Stored data entries:

#####

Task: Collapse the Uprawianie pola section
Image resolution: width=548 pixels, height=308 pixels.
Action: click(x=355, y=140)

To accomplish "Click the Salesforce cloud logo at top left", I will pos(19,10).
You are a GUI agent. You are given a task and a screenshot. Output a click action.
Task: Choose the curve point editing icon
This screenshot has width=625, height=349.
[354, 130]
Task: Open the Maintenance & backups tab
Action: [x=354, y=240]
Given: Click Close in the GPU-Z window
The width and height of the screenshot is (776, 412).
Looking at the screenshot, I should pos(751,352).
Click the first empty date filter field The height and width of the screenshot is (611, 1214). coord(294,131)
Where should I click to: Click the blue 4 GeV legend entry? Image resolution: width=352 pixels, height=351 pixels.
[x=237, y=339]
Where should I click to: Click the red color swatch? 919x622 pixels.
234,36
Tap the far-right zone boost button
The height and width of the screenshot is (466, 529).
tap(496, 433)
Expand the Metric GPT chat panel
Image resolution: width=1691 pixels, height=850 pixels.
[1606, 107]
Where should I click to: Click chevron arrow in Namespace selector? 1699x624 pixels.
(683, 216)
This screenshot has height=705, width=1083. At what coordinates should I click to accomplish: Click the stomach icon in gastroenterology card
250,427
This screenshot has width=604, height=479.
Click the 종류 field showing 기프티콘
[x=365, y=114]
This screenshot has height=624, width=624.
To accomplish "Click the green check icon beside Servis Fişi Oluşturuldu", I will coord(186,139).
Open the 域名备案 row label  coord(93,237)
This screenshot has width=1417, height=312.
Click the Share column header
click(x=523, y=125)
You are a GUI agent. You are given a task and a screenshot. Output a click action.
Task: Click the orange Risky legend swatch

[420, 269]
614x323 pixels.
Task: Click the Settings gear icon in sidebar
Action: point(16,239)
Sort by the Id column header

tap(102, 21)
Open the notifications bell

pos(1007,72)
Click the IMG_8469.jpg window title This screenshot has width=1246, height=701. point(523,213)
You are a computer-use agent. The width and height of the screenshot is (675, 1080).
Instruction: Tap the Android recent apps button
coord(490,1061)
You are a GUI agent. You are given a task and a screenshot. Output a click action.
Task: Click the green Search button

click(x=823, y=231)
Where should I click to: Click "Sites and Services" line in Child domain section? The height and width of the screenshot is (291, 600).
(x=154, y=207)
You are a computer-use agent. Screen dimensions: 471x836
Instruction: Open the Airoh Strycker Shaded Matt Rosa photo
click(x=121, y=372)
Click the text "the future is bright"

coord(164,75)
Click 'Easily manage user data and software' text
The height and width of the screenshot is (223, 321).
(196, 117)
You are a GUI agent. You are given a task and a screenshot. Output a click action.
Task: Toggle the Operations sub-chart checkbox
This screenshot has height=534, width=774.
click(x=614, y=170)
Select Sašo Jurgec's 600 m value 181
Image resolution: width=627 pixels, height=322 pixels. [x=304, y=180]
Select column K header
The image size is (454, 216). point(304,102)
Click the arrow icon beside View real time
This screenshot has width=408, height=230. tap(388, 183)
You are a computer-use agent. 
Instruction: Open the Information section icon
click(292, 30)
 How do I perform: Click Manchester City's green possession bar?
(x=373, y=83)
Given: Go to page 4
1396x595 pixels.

#####

> EXERCISE DIRECTIONS:
An exact reproduction of all the records is required.

> SOLUTION BELOW:
Task: Collapse the Uprawianie pola section
Image resolution: width=548 pixels, height=308 pixels.
Action: click(x=355, y=140)

To accomplish "Click the Salesforce cloud logo at top left", I will pos(19,10).
You are a GUI agent. You are given a task and a screenshot. Output a click action.
Task: Choose the curve point editing icon
This screenshot has width=625, height=349.
[354, 130]
Task: Open the Maintenance & backups tab
Action: [x=354, y=240]
Given: Click Close in the GPU-Z window
The width and height of the screenshot is (776, 412).
Looking at the screenshot, I should pos(751,352).
Click the first empty date filter field The height and width of the screenshot is (611, 1214). coord(294,131)
Where should I click to: Click the blue 4 GeV legend entry? Image resolution: width=352 pixels, height=351 pixels.
[x=237, y=339]
Where should I click to: Click the red color swatch? 919x622 pixels.
234,36
Tap the far-right zone boost button
The height and width of the screenshot is (466, 529).
tap(496, 433)
Expand the Metric GPT chat panel
Image resolution: width=1691 pixels, height=850 pixels.
[1606, 107]
Where should I click to: Click chevron arrow in Namespace selector? 1699x624 pixels.
(683, 216)
This screenshot has height=705, width=1083. At what coordinates should I click to accomplish: Click the stomach icon in gastroenterology card
250,427
This screenshot has width=604, height=479.
Click the 종류 field showing 기프티콘
[x=365, y=114]
This screenshot has height=624, width=624.
To accomplish "Click the green check icon beside Servis Fişi Oluşturuldu", I will coord(186,139).
Open the 域名备案 row label  coord(93,237)
This screenshot has width=1417, height=312.
Click the Share column header
click(x=523, y=125)
You are a GUI agent. You are given a task and a screenshot. Output a click action.
Task: Click the orange Risky legend swatch

[420, 269]
614x323 pixels.
Task: Click the Settings gear icon in sidebar
Action: point(16,239)
Sort by the Id column header

tap(102, 21)
Open the notifications bell

pos(1007,72)
Click the IMG_8469.jpg window title This screenshot has width=1246, height=701. point(523,213)
You are a computer-use agent. The width and height of the screenshot is (675, 1080).
Instruction: Tap the Android recent apps button
coord(490,1061)
You are a GUI agent. You are given a task and a screenshot. Output a click action.
Task: Click the green Search button

click(x=823, y=231)
Where should I click to: Click "Sites and Services" line in Child domain section? The height and width of the screenshot is (291, 600).
(x=154, y=207)
You are a computer-use agent. Screen dimensions: 471x836
Instruction: Open the Airoh Strycker Shaded Matt Rosa photo
click(x=121, y=372)
Click the text "the future is bright"

coord(164,75)
Click 'Easily manage user data and software' text
The height and width of the screenshot is (223, 321).
(196, 117)
You are a GUI agent. You are given a task and a screenshot. Output a click action.
Task: Toggle the Operations sub-chart checkbox
This screenshot has height=534, width=774.
click(x=614, y=170)
Select Sašo Jurgec's 600 m value 181
Image resolution: width=627 pixels, height=322 pixels. [x=304, y=180]
Select column K header
The image size is (454, 216). point(304,102)
Click the arrow icon beside View real time
This screenshot has width=408, height=230. tap(388, 183)
You are a computer-use agent. 
Instruction: Open the Information section icon
click(292, 30)
 How do I perform: Click Manchester City's green possession bar?
(x=373, y=83)
Given: Go to page 4
1396x595 pixels.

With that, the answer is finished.